In a response made to me via email, Futter said that this conversation was “one that was not acted on. It was suggested, I and others expressed reservations. Nothing ever came of it.” When I asked him when the line between discussing current events and coordinating a plan with peers has been crossed, he stated “I think you have your answer. There was no coordination, as nothing ever happened. It was a matter of conversation that started and died with a suggestion.”
Orland would go on to call Depression Quest “one of the most gripping and educational views on the subject [of depression]” after making these suggestions.

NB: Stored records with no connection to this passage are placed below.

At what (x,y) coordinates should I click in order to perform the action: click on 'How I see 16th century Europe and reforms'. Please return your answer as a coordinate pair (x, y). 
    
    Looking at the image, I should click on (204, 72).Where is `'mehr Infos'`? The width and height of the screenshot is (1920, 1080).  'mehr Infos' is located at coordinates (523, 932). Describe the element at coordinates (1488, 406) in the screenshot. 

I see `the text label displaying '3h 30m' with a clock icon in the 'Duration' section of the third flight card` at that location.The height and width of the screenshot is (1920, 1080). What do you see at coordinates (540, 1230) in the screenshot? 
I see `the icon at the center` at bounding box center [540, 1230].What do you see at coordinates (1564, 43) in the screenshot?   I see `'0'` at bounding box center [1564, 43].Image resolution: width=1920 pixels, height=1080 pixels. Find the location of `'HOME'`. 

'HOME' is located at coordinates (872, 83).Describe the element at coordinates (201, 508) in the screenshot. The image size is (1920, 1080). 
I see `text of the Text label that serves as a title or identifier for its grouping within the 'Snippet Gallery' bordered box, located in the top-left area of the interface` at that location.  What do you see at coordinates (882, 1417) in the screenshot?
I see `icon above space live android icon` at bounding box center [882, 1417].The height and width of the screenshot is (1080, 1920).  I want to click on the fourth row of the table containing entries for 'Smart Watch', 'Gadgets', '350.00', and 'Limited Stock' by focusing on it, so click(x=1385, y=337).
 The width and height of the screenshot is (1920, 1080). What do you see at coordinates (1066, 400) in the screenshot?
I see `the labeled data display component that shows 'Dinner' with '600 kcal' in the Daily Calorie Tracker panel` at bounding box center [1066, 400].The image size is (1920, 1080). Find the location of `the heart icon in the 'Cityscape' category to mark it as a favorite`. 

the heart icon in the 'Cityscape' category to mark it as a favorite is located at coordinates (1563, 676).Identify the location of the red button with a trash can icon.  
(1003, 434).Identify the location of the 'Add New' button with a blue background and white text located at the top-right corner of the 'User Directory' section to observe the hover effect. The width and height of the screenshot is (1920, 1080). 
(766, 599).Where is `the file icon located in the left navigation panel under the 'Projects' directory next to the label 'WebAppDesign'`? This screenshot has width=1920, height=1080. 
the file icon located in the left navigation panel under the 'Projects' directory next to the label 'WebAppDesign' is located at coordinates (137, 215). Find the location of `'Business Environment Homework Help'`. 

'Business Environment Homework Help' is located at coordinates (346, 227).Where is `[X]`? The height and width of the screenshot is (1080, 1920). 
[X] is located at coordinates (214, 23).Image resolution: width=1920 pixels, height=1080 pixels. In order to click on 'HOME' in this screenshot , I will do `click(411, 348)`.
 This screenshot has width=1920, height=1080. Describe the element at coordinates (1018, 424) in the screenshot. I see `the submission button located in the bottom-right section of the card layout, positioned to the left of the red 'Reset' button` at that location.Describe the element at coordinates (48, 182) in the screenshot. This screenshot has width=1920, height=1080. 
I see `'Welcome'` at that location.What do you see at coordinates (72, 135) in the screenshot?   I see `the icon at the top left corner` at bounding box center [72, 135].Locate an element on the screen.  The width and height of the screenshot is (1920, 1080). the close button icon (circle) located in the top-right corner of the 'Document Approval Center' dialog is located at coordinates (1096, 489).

Futter has written about projects that Horner has helped develop, including Infinite Crisis. They share conversations on twitter, and were both in GJP. When Futter was asked about his connection with the developer, he confirmed that Horner “Follows me on Twitter. I follow him on Twitter,” and that he’s never met him, or had “more than a quick Twitter exchange with him.”
Brandon Justice, seen in this twitter photo promoting “Broforce”, is the CCO of KBJ games, and has worked for IGN, Sega, 2K, EA, EGM & Retro Magazine according to his twitter account.
Brandon Justice was fired from his position of IGN’s Editor-in-chief after calling Nintendo fans at E3 2001 “nazis.” He wrote “Nintendo did little more than show up, and everyone is cheering like a bunch of skinheads at a Nazi rally. If they really took any time to think about the message, they’d realize that they’re being filled with little more than quick-fix titles that Nintendo intends to use as a hold-over distraction until the REAL compelling content hits in 2002.”
Writing fo EGMNow and an ‘Executive Editor’ in 2013, Brandon Justice wrote an overwhelmingly positive review for Aliens: Colonial Marines, in which he called the game “much more than a loving homage; it serves as one of the most robust story-driven co-op experiences to date.” He reviewed other Sega and EA games as well, including Borderlands 2, Anarchy Reigns, NBA 2K13, NCAA Football 13 and Hell Yeah: Wrath of the Dead Rabbit.
Steve Harris wrote an article on the site, letting readers know that Justice was let go shortly before his review of Alien: Colonial Marines reached publication.
I reached out to Future PLC, Gawker, EA, Microsoft, Atari, Konami, Plaid Social, Jeff Gerstmann, Nick Ellis, Jim Sterling, Stephen Williams (Boogie2988), Bradley Colburn (TheRadBrad), John Bain (TotalBiscuit) and Greg Lisby for comment, but they did not respond in time for publication. John Rousseau was unable to be reached.